Reproduce the listing below line for line, with every character unchanged.
# # # # # # #
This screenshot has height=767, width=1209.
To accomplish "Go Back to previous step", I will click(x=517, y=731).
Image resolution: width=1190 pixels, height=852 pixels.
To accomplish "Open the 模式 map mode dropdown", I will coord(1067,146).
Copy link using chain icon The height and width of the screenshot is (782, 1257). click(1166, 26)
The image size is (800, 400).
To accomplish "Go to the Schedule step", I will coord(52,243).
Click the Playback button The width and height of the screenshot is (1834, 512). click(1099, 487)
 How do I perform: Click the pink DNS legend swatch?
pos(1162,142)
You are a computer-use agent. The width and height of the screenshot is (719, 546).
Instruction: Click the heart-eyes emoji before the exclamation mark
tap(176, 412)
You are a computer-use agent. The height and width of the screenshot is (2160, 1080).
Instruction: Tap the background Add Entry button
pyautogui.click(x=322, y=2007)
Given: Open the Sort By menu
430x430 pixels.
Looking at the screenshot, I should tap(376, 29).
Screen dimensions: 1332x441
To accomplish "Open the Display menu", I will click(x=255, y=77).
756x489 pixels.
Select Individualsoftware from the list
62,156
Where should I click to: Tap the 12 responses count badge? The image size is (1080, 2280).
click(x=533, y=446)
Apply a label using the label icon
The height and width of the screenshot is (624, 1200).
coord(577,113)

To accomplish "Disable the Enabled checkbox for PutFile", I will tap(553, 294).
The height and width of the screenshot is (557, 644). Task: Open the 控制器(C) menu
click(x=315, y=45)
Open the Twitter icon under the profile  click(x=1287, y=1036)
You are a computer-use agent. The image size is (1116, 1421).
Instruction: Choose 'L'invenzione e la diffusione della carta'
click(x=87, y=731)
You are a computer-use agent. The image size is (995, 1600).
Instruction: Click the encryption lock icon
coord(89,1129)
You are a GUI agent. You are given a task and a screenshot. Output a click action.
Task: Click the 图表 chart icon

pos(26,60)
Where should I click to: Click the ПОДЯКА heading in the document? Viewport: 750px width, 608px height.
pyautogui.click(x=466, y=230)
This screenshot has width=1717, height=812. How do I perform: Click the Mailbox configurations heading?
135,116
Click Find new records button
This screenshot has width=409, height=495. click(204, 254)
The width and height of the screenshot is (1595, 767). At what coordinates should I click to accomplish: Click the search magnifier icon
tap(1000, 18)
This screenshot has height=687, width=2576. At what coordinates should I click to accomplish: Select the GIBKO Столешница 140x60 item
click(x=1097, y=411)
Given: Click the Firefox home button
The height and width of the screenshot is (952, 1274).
# # # # # # #
> _Task response_
This screenshot has height=767, width=1209.
To accomplish "Go Back to previous step", I will click(x=517, y=731).
Image resolution: width=1190 pixels, height=852 pixels.
To accomplish "Open the 模式 map mode dropdown", I will coord(1067,146).
Copy link using chain icon The height and width of the screenshot is (782, 1257). click(1166, 26)
The image size is (800, 400).
To accomplish "Go to the Schedule step", I will coord(52,243).
Click the Playback button The width and height of the screenshot is (1834, 512). click(1099, 487)
 How do I perform: Click the pink DNS legend swatch?
pos(1162,142)
You are a computer-use agent. The width and height of the screenshot is (719, 546).
Instruction: Click the heart-eyes emoji before the exclamation mark
tap(176, 412)
You are a computer-use agent. The height and width of the screenshot is (2160, 1080).
Instruction: Tap the background Add Entry button
pyautogui.click(x=322, y=2007)
Given: Open the Sort By menu
430x430 pixels.
Looking at the screenshot, I should tap(376, 29).
Screen dimensions: 1332x441
To accomplish "Open the Display menu", I will click(x=255, y=77).
756x489 pixels.
Select Individualsoftware from the list
62,156
Where should I click to: Tap the 12 responses count badge? The image size is (1080, 2280).
click(x=533, y=446)
Apply a label using the label icon
The height and width of the screenshot is (624, 1200).
coord(577,113)

To accomplish "Disable the Enabled checkbox for PutFile", I will tap(553, 294).
The height and width of the screenshot is (557, 644). Task: Open the 控制器(C) menu
click(x=315, y=45)
Open the Twitter icon under the profile  click(x=1287, y=1036)
You are a computer-use agent. The image size is (1116, 1421).
Instruction: Choose 'L'invenzione e la diffusione della carta'
click(x=87, y=731)
You are a computer-use agent. The image size is (995, 1600).
Instruction: Click the encryption lock icon
coord(89,1129)
You are a GUI agent. You are given a task and a screenshot. Output a click action.
Task: Click the 图表 chart icon

pos(26,60)
Where should I click to: Click the ПОДЯКА heading in the document? Viewport: 750px width, 608px height.
pyautogui.click(x=466, y=230)
This screenshot has width=1717, height=812. How do I perform: Click the Mailbox configurations heading?
135,116
Click Find new records button
This screenshot has width=409, height=495. click(204, 254)
The width and height of the screenshot is (1595, 767). At what coordinates should I click to accomplish: Click the search magnifier icon
tap(1000, 18)
This screenshot has height=687, width=2576. At what coordinates should I click to accomplish: Select the GIBKO Столешница 140x60 item
click(x=1097, y=411)
Given: Click the Firefox home button
The height and width of the screenshot is (952, 1274).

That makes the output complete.